Polisi kembali melimpahkan barang bukti dalam kasus korupsi dan TPPU yang menyeret mantan Jaksa Agung Muda Bidang Tindak Pidana Khusus, Febrie Adriansyah, ke Kejaksaan Agung. Penyerahan lanjutan itu dilakukan di Gedung Bundar Kejagung dan masih menjadi bagian dari proses pengalihan perkara dari kepolisian.
Pantauan CNNIndonesia.com di lokasi menunjukkan penyidik Direktorat Reserse Kriminal Khusus Polda Metro Jaya dan Kortas Tipidkor Polri tiba pada Kamis (16/7) sekitar pukul 16.40 WIB. Mereka membawa dua boks kontainer dengan tulisan lokasi penggeledahan yang berbeda serta beberapa goodiebag ke dalam gedung.
Penyerahan Bertahap dari Polri ke Kejagung
Kepala Pusat Penerangan Hukum Kejagung, Anang Supriatna, mengatakan penyerahan barang bukti itu merupakan kelanjutan dari proses yang telah dilakukan sejak Selasa (14/7) kemarin. Ia menyebut barang bukti tersebut masih terkait tiga perkara yang diserahkan penyidik Polri kepada penyidik Kejagung.
“Itu masih bagian dari proses penyerahan barang bukti dalam 3 perkara dari penyidik Polri ke penyidik Kejagung,” ujarnya kepada wartawan.
Dalam proses itu, anggota Labfor Bareskrim Polri juga terlihat ikut hadir. Kehadiran mereka menandai bahwa penyerahan tidak hanya melibatkan penyidik, tetapi juga unsur pendukung dari kepolisian.
Tiga Sprindik Baru yang Disiapkan Kejagung
Sebelumnya, Kejagung telah menerbitkan tiga surat perintah penyidikan atau Sprindik baru terkait dugaan korupsi dan TPPU yang menyeret Febrie Adriansyah. Anang menyampaikan penerbitan tiga Sprindik itu dilakukan untuk menindaklanjuti pengalihan perkara dari Kepolisian.

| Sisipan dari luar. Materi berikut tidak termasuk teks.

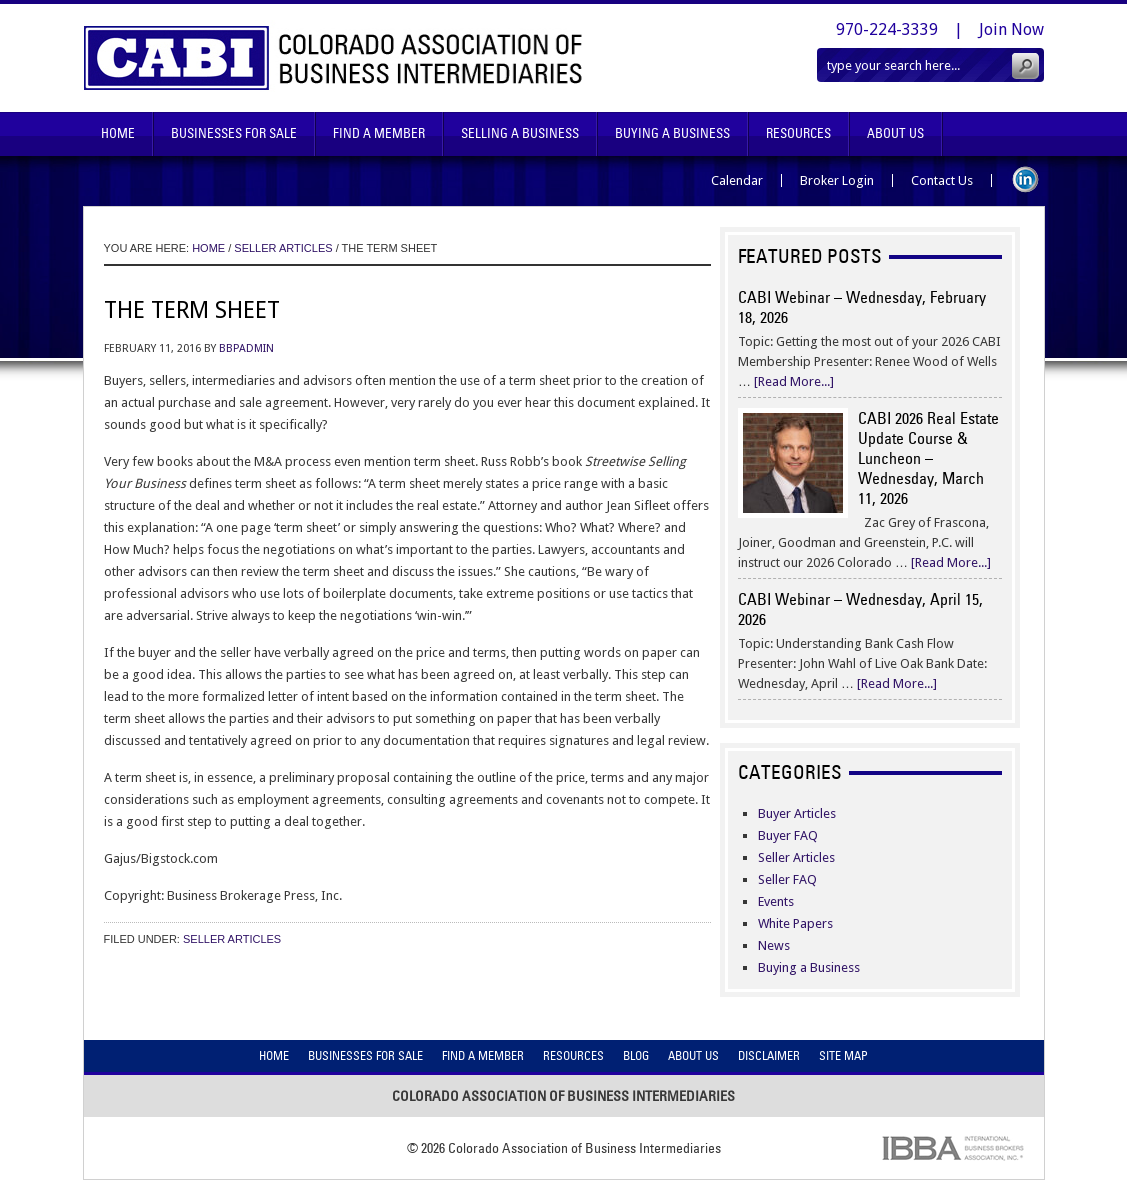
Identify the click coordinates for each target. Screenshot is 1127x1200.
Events (776, 901)
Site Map (843, 1055)
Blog (636, 1055)
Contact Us (942, 180)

Ketiga Sprindik tersebut berkaitan dengan dugaan tindak pidana korupsi dan TPPU untuk PT Krakatau Steel, pengadaan batu bara PLTU untuk PLN yang mengakibatkan blackout, serta perkara ASABRI. Dengan demikian, proses di Kejagung kini bergerak pada penanganan tiga klaster perkara yang berbeda.
| Perkara | Objek | Keterangan |
|---|---|---|
| PT Krakatau Steel | Korupsi dan TPPU | Masuk dalam tiga Sprindik baru Kejagung |
| PLTU untuk PLN | Pengadaan batu bara | Berkaitan dengan blackout |
| ASABRI | Perkara korupsi dan TPPU | Termasuk dalam pengalihan perkara dari Polri |
Tim Jaksa Senior Disiapkan
Anang juga mengatakan Kejagung telah membentuk tim khusus yang berisi sembilan jaksa senior untuk menangani perkara ini. Mayoritas jaksa dalam tim itu disebut pernah bertugas di Komisi Pemberantasan Korupsi atau KPK.
Ia memastikan sembilan anggota tim tersebut memiliki kompetensi yang memadai untuk menangani perkara korupsi yang menjerat Febrie. Anang juga menegaskan tim itu tidak bersikap resistensi atau menolak penanganan kasus tersebut.
Penyerahan barang bukti secara bertahap menunjukkan proses koordinasi antara Polri dan Kejagung masih berlangsung. Hingga kini, kasus tersebut tetap menjadi perhatian karena melibatkan sejumlah perkara besar yang kini masuk ke penanganan Kejagung.